━━━━━ Seçilmiş Bölüm ━━━━━

Kan Ağlayan Ümmet Coğrafyası

İslam dünyası bir Ramazan ayını daha geride bıraktı. Ümmetin gündeminde ne yazık ki yine acı ve hüzün vardı. Beş yıldan bu yana olduğu gibi Suriye’nin mazlum halkı bu Ramazanı da bombardıman altında geçirdi.

Baas rejimi, İran ve Rusya Ramazan demedi yine kan kustu Halep’e, Humus’a, İdlib’e… Kimileri için artık normalleşse de yüreğimiz kan ağlayarak izledik varil ve misket bombaları altında kalan Suriyeli çocukların acı dolu haykırışlarını.

Yıllardan beri olduğu gibi Irak yine kaosa teslimdi. DAİŞ terörü ile onun Şii versiyonu Haşdi Şabi’nin estirdiği karşılıklı terörün faturasını yine masum Irak halkı ödedi…  Felluce’de Şii milislerin zulmünden kaçan Iraklı Sünnilerin acı dolu haberleriyle doluydu medya.

━━━━━ Verilen Veriler ━━━━━

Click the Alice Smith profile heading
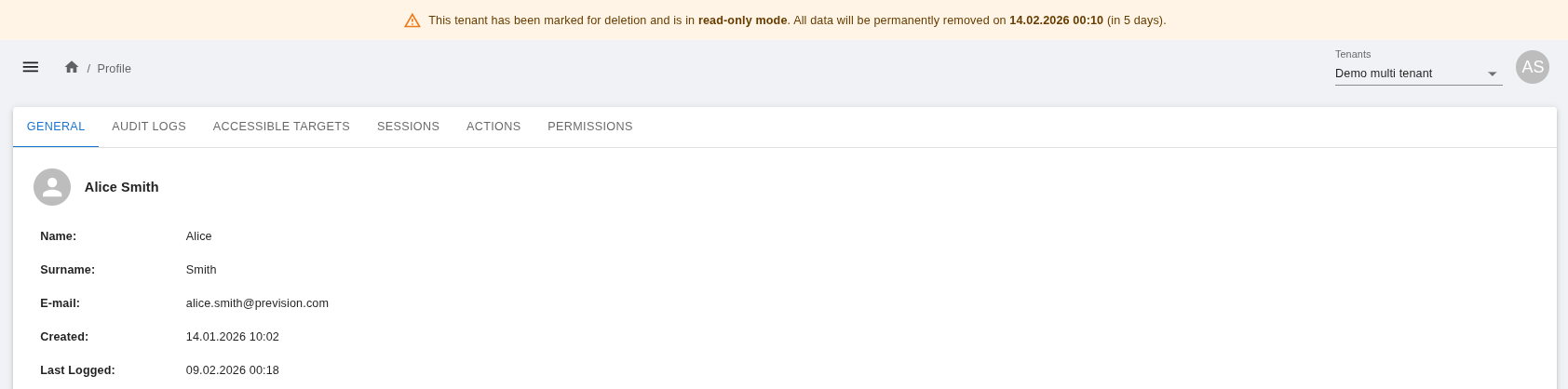This screenshot has width=1568, height=389. tap(121, 187)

━━━━━

_Uygulama Görevi A:_ Seçilmiş bölümde "Kan Ağlayan Ümmet" sözcüklerini içeren yerden başlayıp "haberleriyle doluydu medya." sözcükleriyle biten kısmı, "bombardıman" ifadesini "hava saldırıları" ile değiştirerek yeniden yazınız.
_Uygulama Görevi B:_ Seçilmiş bölümde "Baas rejimi, İran ve Rusya" sözleriyle başlayan paragrafı, temel bilgilerini koruyarak daha kısa biçimde yeniden yazınız.

_Yazılı Cevap A:_
Kan Ağlayan Ümmet Coğrafyası

İslam dünyası bir Ramazan ayını daha geride bıraktı. Ümmetin gündeminde ne yazık ki yine acı ve hüzün vardı. Beş yıldan bu yana olduğu gibi Suriye’nin mazlum halkı bu Ramazanı da hava saldırıları altında geçirdi.

Baas rejimi, İran ve Rusya Ramazan demedi yine kan kustu Halep’e, Humus’a, İdlib’e… Kimileri için artık normalleşse de yüreğimiz kan ağlayarak izledik varil ve misket bombaları altında kalan Suriyeli çocukların acı dolu haykırışlarını.

Yıllardan beri olduğu gibi Irak yine kaosa teslimdi. DAİŞ terörü ile onun Şii versiyonu Haşdi Şabi’nin estirdiği karşılıklı terörün faturasını yine masum Irak halkı ödedi…  Felluce’de Şii milislerin zulmünden kaçan Iraklı Sünnilerin acı dolu haberleriyle doluydu medya.

_Yazılı Cevap B:_ Baas rejimi, İran ve Rusya, Ramazan'da da Halep, Humus ve İdlib'e saldırılarını sürdürdü. Bazıları için olağanlaşsa da varil ve misket bombaları altında kalan Suriyeli çocukların haykırışları derin bir acıyla izlendi.